Records for pointing at text and elements
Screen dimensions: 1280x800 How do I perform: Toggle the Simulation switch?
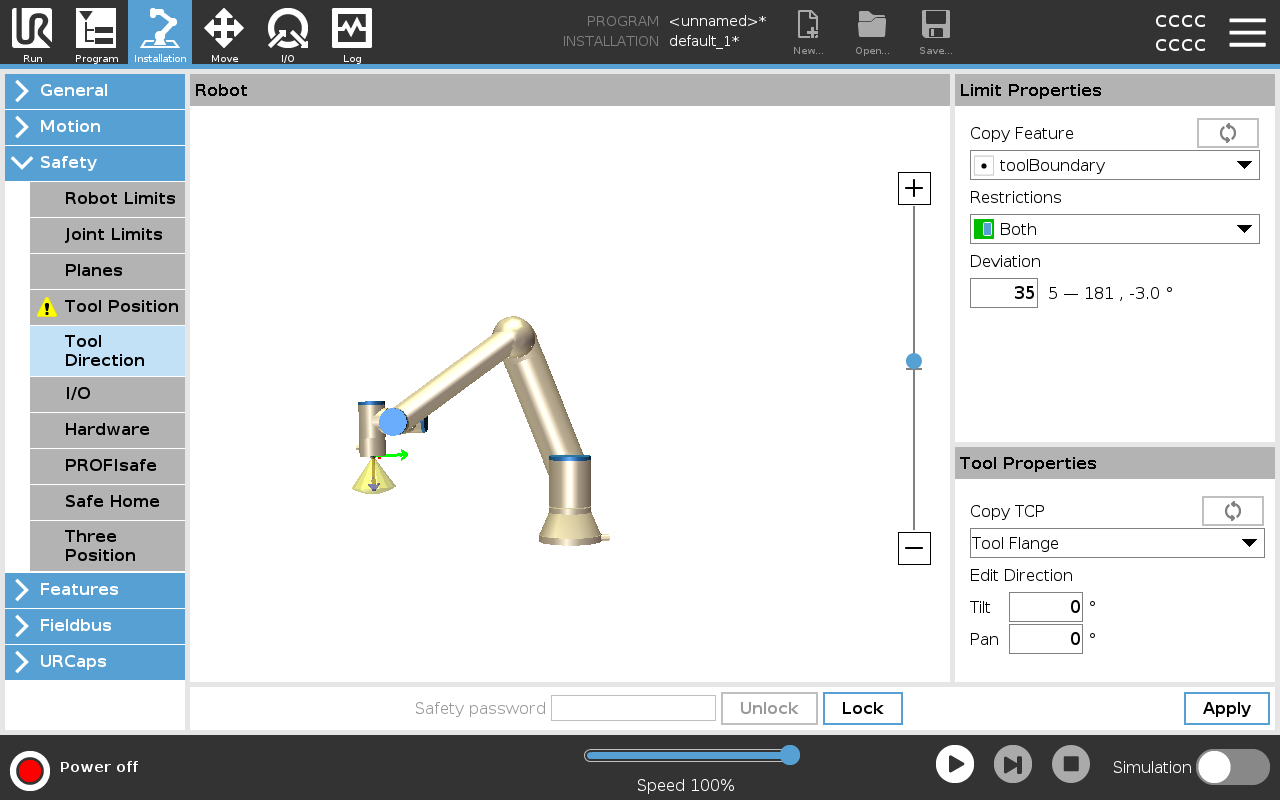pyautogui.click(x=1232, y=767)
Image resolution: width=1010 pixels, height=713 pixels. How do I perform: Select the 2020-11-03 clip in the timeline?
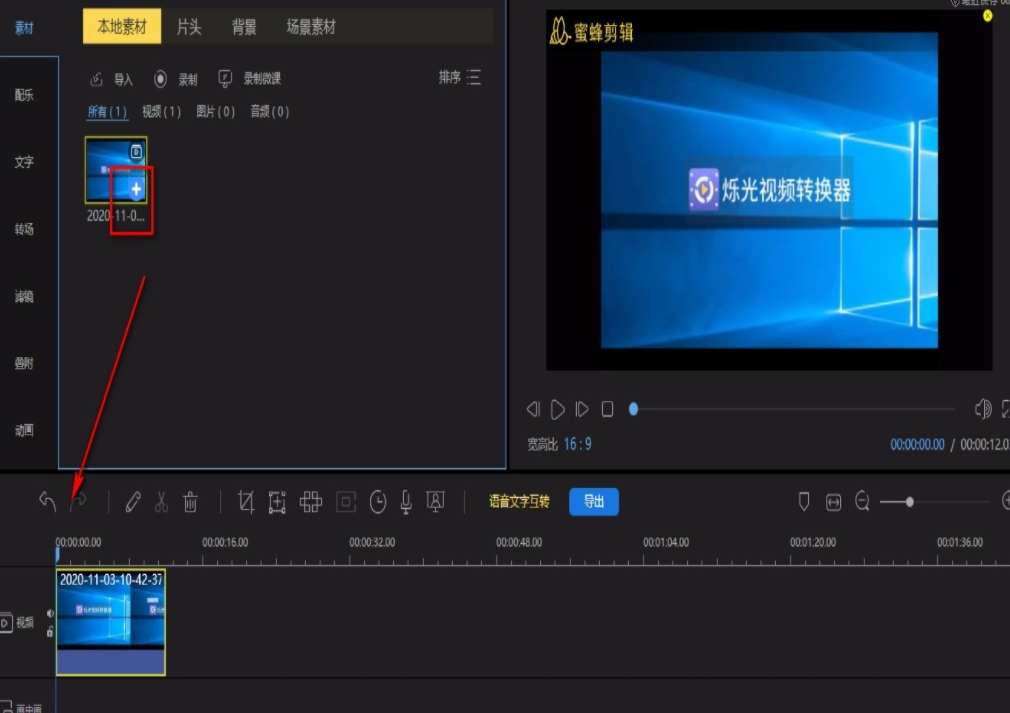click(110, 618)
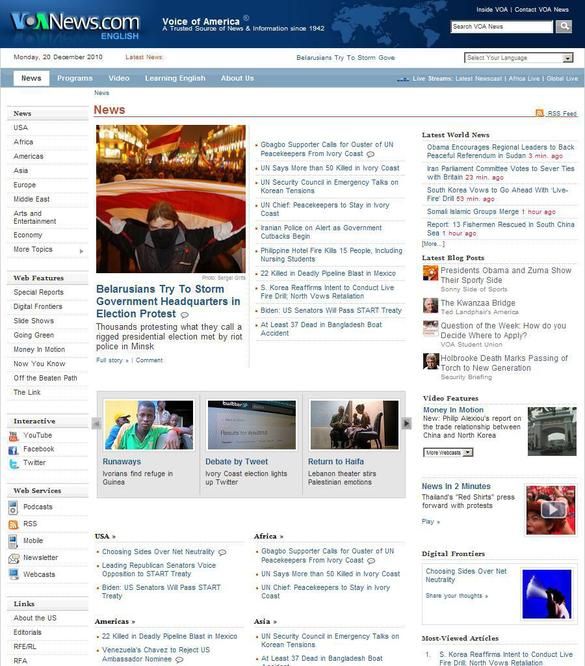This screenshot has width=585, height=666.
Task: Open Belarusians Try To Storm headline
Action: pyautogui.click(x=168, y=302)
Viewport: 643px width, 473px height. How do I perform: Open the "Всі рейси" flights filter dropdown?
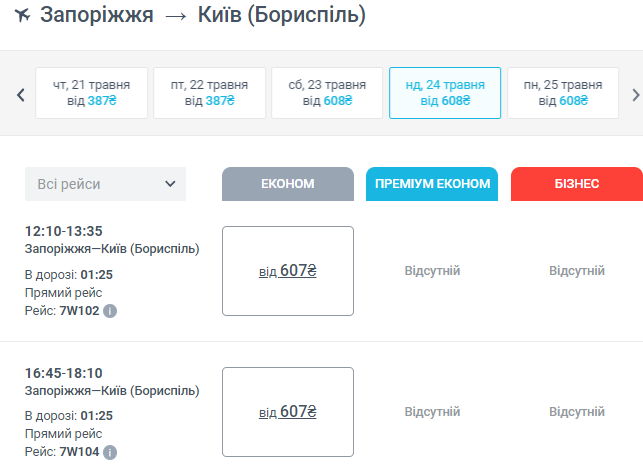(x=106, y=184)
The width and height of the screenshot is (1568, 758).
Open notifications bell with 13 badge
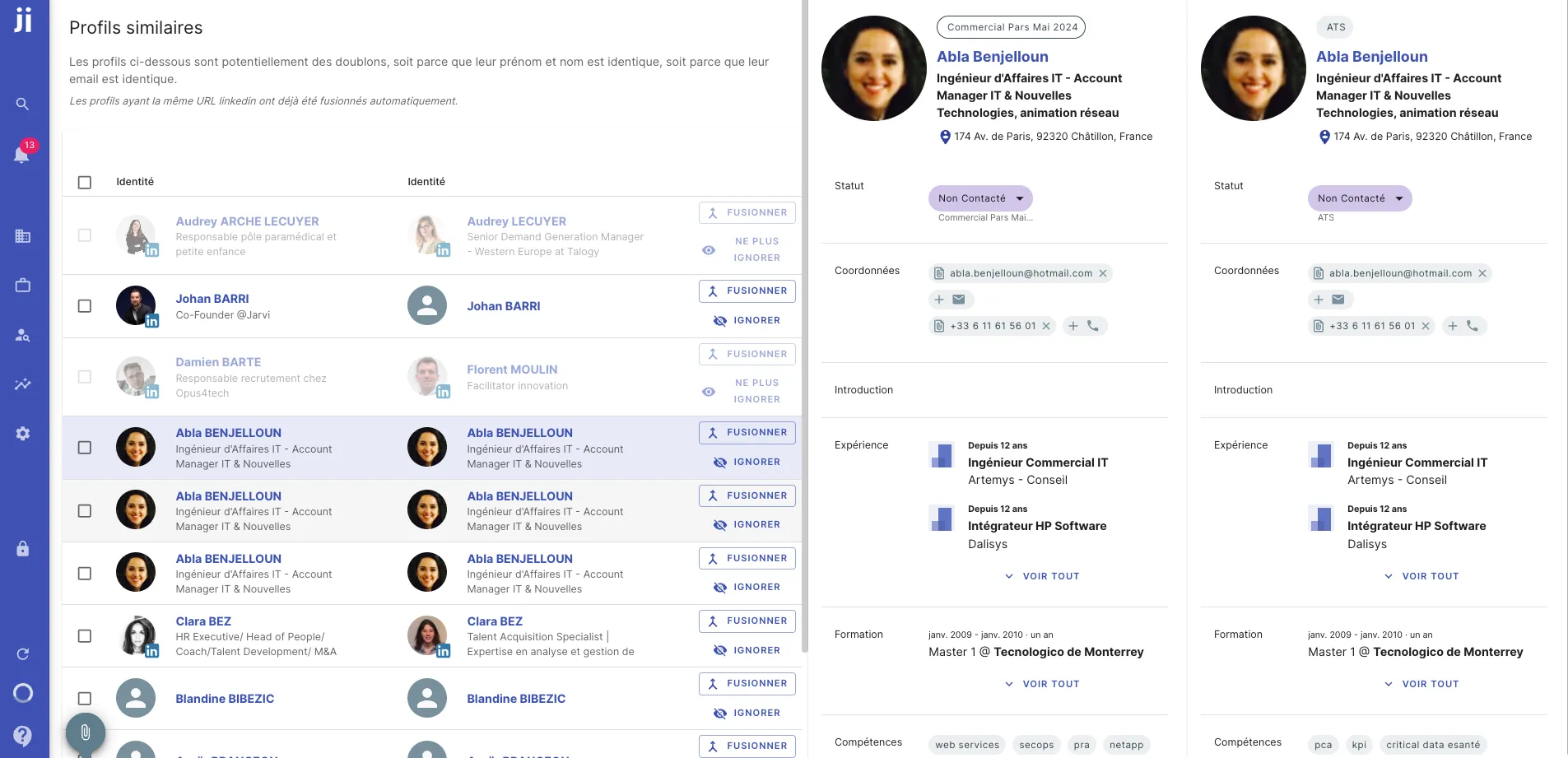(22, 154)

* **Direction**:
Copy every record above word for word, leaving out the pictures.

* **Written answer**:
Screen dimensions: 1280x800 How do I perform: Toggle the Simulation switch?
pyautogui.click(x=1232, y=767)
Image resolution: width=1010 pixels, height=713 pixels. How do I perform: Select the 2020-11-03 clip in the timeline?
click(110, 618)
This screenshot has width=585, height=666.
Task: Open Belarusians Try To Storm headline
Action: pyautogui.click(x=168, y=302)
Viewport: 643px width, 473px height. How do I perform: Open the "Всі рейси" flights filter dropdown?
(x=106, y=184)
The width and height of the screenshot is (1568, 758).
Open notifications bell with 13 badge
(22, 154)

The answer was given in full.